GDPが「Gross Domestic Product」の略語であることは、経済分析に携わらない方でもたいていの人は知っているであろう。しかし、その「Gross」が既存の機械・設備や住宅の減耗分(固定資本減耗)に対応する生産や投資を含むという意味であることを知っている人は少ないのではないだろうか。

機械・設備や住宅は、使わなくても物理的な減耗が進んでいくし、経済的な陳腐化も起こるので、時とともに価値が失われていく。こうした減耗がなければ、生産によって得られた所得はすべて消費か富の蓄積に当てることができるが、現実にはそうはいかない。意識するとしないとにかかわらず、生産されたものの一部は機械・設備や住宅の減耗分の補填に充当しているのと同じだからである。つまり、消費か富の蓄積かという選択は、生産額から減耗額を控除した後に行われていると見ることができる。

そのような減耗控除後の生産額は「国内純生産(Net Domestic Product)」と呼ばれている。「Gross Domestic Product」の日本語呼称は「国内総(そう)生産」として定着しているが、実態を表す言葉としては「国内粗(そ)生産」の方がふさわしいのかもしれない。

「グロス」と「ネット」という用語と概念の問題を敢えて取り上げたのは、両者の差である減耗額がかつてないほど大きくなっているからである。2000年の日本の国内総生産が514兆円であるのに対して、固定資本減耗は98兆円だ。価格変動を別にして、GDPの19%に相当する額が1年間のうちに失われていく、ということである。この19%という値は、他のどの先進国よりも高い。そして、それは、経済規模と比べた機械・設備や住宅の量が世界で一番巨大化したということの反映である。

2.日本は「高貯蓄、高投資」の国なのか?

すでにお気づきと思われるが、生産と全く同じように、貯蓄や投資にも「グロス」と「ネット」の概念がある。

貯蓄投資バランスなど貯蓄と投資の関係を論ずる際は、当然ながら、グロス概念同士、ネット概念同士で比較しなければならない。ところが、日本語で明示されている統計においては、単に貯蓄と言えば、ネット貯蓄を指す一方、単に投資と言えばグロス投資を指すので、注意が必要だ。また、GDP比などで相対的な水準感をつかむ場合、貯蓄にしても、投資にしても、グロス概念で見るか、ネット概念で見るかによって、印象はかなり異なってくる。それというのも、前述のとおり、減耗の規模が大きいためだ。

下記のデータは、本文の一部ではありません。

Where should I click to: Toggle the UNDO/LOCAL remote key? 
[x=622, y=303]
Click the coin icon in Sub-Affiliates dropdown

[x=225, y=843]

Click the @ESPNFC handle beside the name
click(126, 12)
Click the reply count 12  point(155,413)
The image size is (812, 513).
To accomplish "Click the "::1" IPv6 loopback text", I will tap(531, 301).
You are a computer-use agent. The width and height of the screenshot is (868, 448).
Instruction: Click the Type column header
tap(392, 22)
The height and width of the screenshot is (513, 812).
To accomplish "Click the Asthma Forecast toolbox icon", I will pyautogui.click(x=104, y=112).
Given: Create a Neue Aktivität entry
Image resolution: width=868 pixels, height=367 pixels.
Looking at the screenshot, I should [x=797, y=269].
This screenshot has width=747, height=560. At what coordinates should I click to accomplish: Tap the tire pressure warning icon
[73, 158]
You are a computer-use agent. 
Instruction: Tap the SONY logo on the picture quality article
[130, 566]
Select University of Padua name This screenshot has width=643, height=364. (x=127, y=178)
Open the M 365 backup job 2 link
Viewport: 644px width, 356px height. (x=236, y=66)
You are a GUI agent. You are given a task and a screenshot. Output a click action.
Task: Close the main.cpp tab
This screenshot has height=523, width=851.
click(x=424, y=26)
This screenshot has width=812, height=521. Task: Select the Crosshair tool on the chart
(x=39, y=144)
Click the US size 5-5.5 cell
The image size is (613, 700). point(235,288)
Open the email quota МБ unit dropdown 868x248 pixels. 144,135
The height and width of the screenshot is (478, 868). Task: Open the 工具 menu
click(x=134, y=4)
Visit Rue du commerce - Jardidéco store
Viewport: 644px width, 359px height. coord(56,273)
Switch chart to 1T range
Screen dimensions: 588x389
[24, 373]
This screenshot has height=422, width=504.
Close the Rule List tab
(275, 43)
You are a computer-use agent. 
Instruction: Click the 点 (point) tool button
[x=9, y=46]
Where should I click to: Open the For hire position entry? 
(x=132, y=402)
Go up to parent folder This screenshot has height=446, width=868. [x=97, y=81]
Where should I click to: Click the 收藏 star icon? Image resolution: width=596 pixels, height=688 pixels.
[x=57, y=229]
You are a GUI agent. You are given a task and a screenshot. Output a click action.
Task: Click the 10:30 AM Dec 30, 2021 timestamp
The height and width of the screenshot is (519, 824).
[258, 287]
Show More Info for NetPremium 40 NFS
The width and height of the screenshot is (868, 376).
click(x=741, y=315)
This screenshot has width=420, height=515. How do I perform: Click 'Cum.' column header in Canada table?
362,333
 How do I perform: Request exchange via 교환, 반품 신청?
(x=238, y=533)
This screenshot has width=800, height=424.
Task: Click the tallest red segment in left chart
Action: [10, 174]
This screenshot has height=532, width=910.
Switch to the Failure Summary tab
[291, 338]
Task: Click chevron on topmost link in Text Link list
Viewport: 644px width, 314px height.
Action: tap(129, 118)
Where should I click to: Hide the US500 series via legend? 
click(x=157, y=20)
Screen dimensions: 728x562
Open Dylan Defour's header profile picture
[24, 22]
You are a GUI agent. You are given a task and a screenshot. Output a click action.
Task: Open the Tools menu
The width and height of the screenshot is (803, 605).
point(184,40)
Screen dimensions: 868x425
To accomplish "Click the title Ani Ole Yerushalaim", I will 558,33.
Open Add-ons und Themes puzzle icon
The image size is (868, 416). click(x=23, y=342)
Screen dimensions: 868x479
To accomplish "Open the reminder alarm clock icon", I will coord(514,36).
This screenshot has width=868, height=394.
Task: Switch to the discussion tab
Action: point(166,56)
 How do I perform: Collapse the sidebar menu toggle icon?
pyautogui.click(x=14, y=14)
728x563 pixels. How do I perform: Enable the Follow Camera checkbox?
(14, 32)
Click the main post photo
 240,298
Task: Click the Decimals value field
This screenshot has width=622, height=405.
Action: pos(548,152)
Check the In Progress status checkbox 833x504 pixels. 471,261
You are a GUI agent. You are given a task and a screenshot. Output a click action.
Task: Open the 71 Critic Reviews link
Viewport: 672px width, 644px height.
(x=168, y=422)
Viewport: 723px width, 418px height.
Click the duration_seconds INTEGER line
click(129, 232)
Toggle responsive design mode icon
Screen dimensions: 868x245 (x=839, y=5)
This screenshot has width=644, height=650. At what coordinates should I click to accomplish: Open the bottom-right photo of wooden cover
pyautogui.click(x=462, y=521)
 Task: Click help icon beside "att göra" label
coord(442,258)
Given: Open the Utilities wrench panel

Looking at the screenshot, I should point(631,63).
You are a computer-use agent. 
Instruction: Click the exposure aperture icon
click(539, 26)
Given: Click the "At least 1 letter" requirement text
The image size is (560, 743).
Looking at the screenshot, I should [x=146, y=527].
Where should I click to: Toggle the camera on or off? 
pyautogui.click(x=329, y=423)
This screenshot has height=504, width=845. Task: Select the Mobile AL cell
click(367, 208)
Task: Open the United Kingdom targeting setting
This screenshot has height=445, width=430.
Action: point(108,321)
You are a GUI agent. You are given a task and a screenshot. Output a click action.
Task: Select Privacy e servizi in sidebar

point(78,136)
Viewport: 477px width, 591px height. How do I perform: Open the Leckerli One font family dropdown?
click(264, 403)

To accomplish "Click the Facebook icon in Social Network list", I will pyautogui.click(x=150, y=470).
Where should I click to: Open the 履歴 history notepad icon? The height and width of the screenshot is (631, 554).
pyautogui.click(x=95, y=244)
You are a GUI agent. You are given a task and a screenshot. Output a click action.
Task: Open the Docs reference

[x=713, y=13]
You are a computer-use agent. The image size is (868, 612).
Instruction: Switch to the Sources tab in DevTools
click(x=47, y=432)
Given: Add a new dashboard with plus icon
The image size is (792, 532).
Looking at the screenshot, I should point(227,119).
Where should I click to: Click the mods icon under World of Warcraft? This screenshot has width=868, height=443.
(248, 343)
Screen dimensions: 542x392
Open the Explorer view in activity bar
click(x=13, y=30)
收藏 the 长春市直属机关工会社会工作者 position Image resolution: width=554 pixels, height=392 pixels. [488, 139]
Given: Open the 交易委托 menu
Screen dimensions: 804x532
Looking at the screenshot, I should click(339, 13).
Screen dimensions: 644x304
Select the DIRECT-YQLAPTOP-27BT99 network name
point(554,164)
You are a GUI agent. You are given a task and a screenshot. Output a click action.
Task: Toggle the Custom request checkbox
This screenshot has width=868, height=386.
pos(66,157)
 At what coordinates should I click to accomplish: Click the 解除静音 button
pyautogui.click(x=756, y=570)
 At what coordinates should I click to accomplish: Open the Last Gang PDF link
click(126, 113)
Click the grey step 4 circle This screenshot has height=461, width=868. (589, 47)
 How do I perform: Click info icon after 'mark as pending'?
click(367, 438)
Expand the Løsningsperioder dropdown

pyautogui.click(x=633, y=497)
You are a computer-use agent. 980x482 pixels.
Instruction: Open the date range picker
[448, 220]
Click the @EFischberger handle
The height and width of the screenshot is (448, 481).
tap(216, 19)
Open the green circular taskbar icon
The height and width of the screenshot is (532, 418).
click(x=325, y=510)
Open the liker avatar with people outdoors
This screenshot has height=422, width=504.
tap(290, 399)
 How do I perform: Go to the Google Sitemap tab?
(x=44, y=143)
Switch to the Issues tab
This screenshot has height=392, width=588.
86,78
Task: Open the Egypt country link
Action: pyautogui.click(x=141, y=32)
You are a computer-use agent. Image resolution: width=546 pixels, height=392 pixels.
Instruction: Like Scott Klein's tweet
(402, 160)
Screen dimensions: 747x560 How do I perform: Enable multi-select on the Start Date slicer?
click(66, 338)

いわゆる貯蓄、正確には、「ネット貯蓄」とは、減耗分を控除した後の可処分所得から消費を差し引いた残余を表す。家計部門、企業部門、政府部門の「ネット貯蓄」の合計額は44兆円、これに固定資本減耗98兆円を加えた総計142兆円が広義の貯蓄、「グロス貯蓄」である。99年データで国際比較すると、日本の「グロス貯蓄」のGDP比は28%と、先進諸国(表掲の24ケ国)の中では第4位に位置する。しかし、「ネット貯蓄」のGDP比では9%と第11位に後退する。

同様に、投資(固定資本形成)について国際比較すると、日本の新設投資、すなわち、「グロス投資」のGDP比は27%であり、第3位の地位にある。バブル崩壊後の投資抑制が続いてもなお、民間設備投資や公共投資の水準が世界的に見れば高いと言われるのは、こうした「グロス投資」に関してである。しかし、減耗分を控除した後の「ネット投資」のGDP比は8%であり、先進諸国中の第12位に過ぎない。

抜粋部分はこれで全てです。